Commissioner (Legal) Inland Revenue, LTU, Karachi………………………Applicant

 

 

Versus

 

 

M/s Skyroom (Private) Limited…………………………….…...…….Respondent      

 

 

 

Date of hearing                       07.08.2014

Date of order                           07.08.2014

 

Mr. Jawaid Farooqui, advocate for the applicant.

Nemo for the respondent.

                                    -----------------

 

                                                          O R D E R

 

 

Aqeel Ahmed Abbasi, J: Through instant reference application, following questions have been formulated by the applicant, which according to learned counsel for the applicant, are questions of law arising from the impugned order dated 25.11.2009 passed by the Appellate Tribunal Inland Revenue (Pakistan) Karachi, in ITA No.617/KB of 2007 (Tax Year 2005).

 

1.      Whether under the facts and circumstances of the case, the learned Tribunal was justified in upholding the decision of the Commissioner (Appeals) deleting the addition made u/s 21(k) of the Income Tax Ordinance, 2001?

 

2.      Whether under the facts and circumstances of the case, the learned Tribunal erred in not taking cognizance of the settled position of law enunciated in the case reported 67 Tax 222 (S.C.Pak) under which the terms “perquisites” and “other benefits” carry a wide connotation?

 

3.      Whether under the facts and circumstances of the case, the learned Tribunal erred in not taking notice of the fact that the taxpayer had admittedly not charged interest on loans paid to the employees, which brought them under the ambit of section 21(k) of the Income Tax Ordinance, 2001”

 

4.      Whether under the facts and circumstances of the case, the learned Tribunal was justified to uphold the estimation of sale proceeds by the Commissioner (Appeals), who had reduced the estimate of the Taxation Officer without any basis?

 

2.         Learned counsel for the applicant has readout the order of the Appellate Tribunal as well as the order of the two forums below and submits that since the respondent has claimed excess perquisites beyond the prescribed limit of 50%, therefore, the same were rightly added by the Taxation Officer under Section 21(k) of the Income Tax Ordinance, 2001, therefore, the Appellate Tribunal was not justified to confirm the order of the CIT (Appeals), whereby such addition has been deleted.

           

3.         We have heard the learned counsel for the applicant and perused the impugned order passed by the Appellate Tribunal as well as the order of the CIT (Appeals) and the Taxation Officer in the instant case.

 

 

4.         From perusal of the order of the Taxation Officer passed under Section 122(I) of the Income Tax Ordinance, 2001, it has been noted that pursuant to query of the Taxation Officer with regard to providing detail of the salary and the perquisites paid by the respondent to its employees, the employee-wise detail was provided by the respondent to the Taxation Officer.
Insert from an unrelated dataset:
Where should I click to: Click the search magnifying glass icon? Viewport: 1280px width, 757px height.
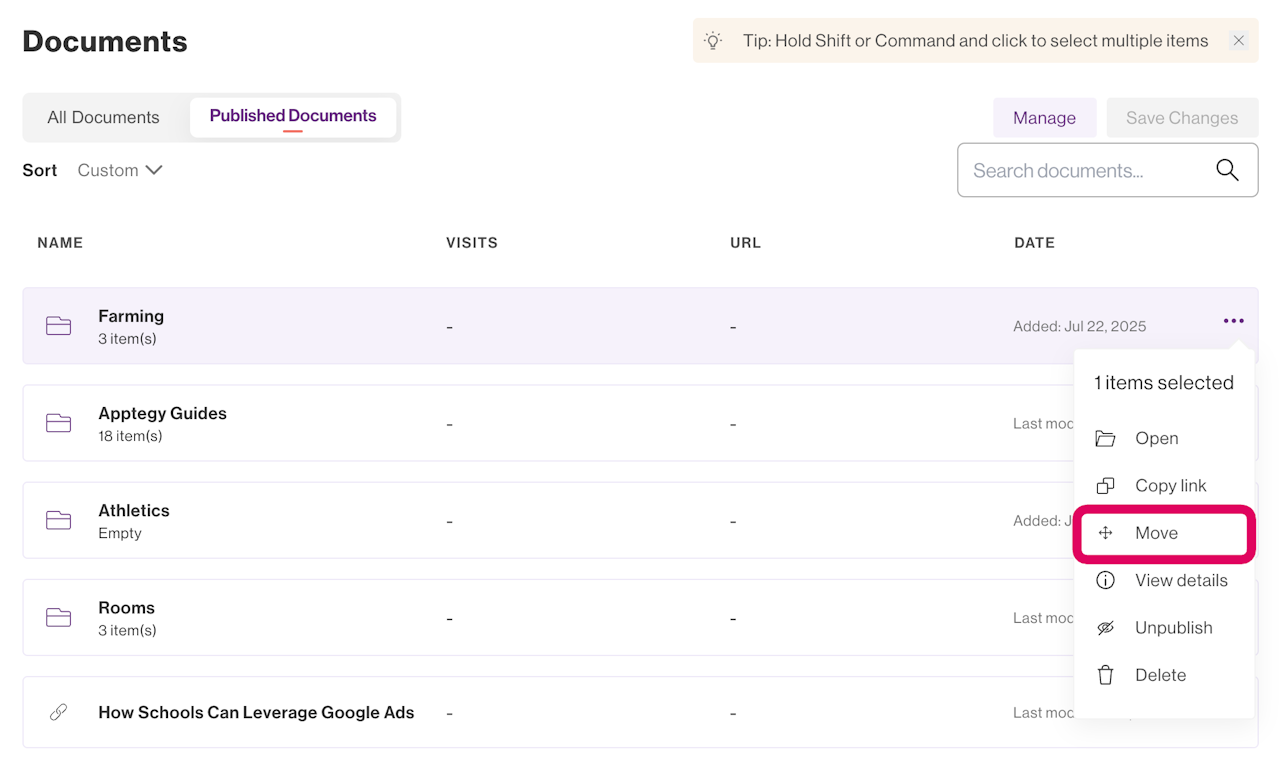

However, inspite of such information having been provided to the department, the Taxation Officer has made addition on the basis of entire salary and the amount of lump sum  perquisites without specifying the employee-wise amount, which according to Taxation Officer, was paid in excess of the permissible threshed hold of 50% of the salary. From perusal of the express provisions of Section 21(k) of the Income Tax Ordinance, 2001, it is clear that any expenditure paid or payable by an employer on the provision of perquisites and allowances to an employee where the sum of the value of the perquisites computed under Section 13 and the amount of the allowances exceeds fifty per cent of the employee’s salary for a tax year (excluding the value of the perquisites or amount of the allowances) can be disallowed, whereas, there is no concept of calculating such amount on the basis of total salary and lump sum amount of perquisites paid to its employees without pointing out employee-wise details of the excess perquisites paid by an employer to its employee. While confronted with such legal position, learned counsel for the applicant could not controvert the same. It has been further observed that the estimate made by the Taxation Officer with regard to the sale proceeds was also without any basis, whereas, its reduction by CIT (Appeals) does not call for any interference under the facts and circumstances of this case. Moreover, the questions proposed by the applicant in this regard does not refer to any substantial question of law, hence does not require any decision by this Court.

 

5.         We are of the opinion that there is no substance in the instant reference application, whereas, the concurrent finding recorded by the two forums below, otherwise, depicts correct legal position, hence the impugned order passed by the Appellate Tribunal in the instant case does not require any interference by this Court under its reference jurisdiction in terms of Section 133 of the Income Tax Ordinance, 2001. Accordingly, instant reference application, being devoid of any merits, is hereby dismissed in limine alongwith listed application.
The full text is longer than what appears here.